I call it “group.” I used to call it my “nursing group” but it seemed that got lost in translation and others thought I meant nurses, as in RNs, and I’m not a nurse. And for some reason, “breastfeeding support group” is just too long. “Group” seems to cover it nicely.
But what is it really, and why has it become such an important part of my life? I began attending a breastfeeding support group offered by my midwives’ practice when I gave birth to my first daughter over 4 years ago. I remember being nervous, and I actually had my husband call to ask specifics about the meeting: Could I show up anytime? Was I supposed to bring the baby or go by myself? Did it cost anything? What exactly went on during it? In short, I was clueless. All I knew was that I wanted what was best for my baby and I was breastfeeding. It seemed like a fit.
I don’t really remember my first visit, but here’s what I can tell you about the sum of my weekly visits over that first year. I learned so much. So much about myself, my baby, and my body. I was normal. Hormonal, but normal. My baby was normal. Fussy, but normal. Breastfeeding is amazing. Our bodies are amazing. Sharing stories with other mamas who would look me in the eye and respond with “Me too!” kept me sane, strong, and a made me a better mama. No one tells you the ins and outs of becoming a breastfeeding mother. You didn’t know you had questions about the color of baby poop, until you changed that first diaper that looked like mustard. You didn’t know what a cluster feed was until you sat on your couch for 4 hours with a baby who only wanted your breast and nothing else. It was at group that all of these topics were covered.

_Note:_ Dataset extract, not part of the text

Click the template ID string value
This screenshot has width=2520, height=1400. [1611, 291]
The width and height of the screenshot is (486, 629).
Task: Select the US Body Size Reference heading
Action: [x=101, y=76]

You see, my baby was fussy. As in glad-she’s-not-your-baby-fussy. Group became one of the only places where I didn’t get 1 million suggestions as to how to fix her. I quickly realized being surrounded and supported by like-minded peers was of the utmost importance in my success as a breastfeeding mother. I needed to be able to look around that room, and see women feeding their babies just like me. I needed to see mamas with their 4 month olds, their 7 month olds, their toddlers, nursing their babies and smiling and nodding my direction as I nervously sat down and latched my teenie, fussy, little lady to my breast. Turns out, I would be them before I knew it.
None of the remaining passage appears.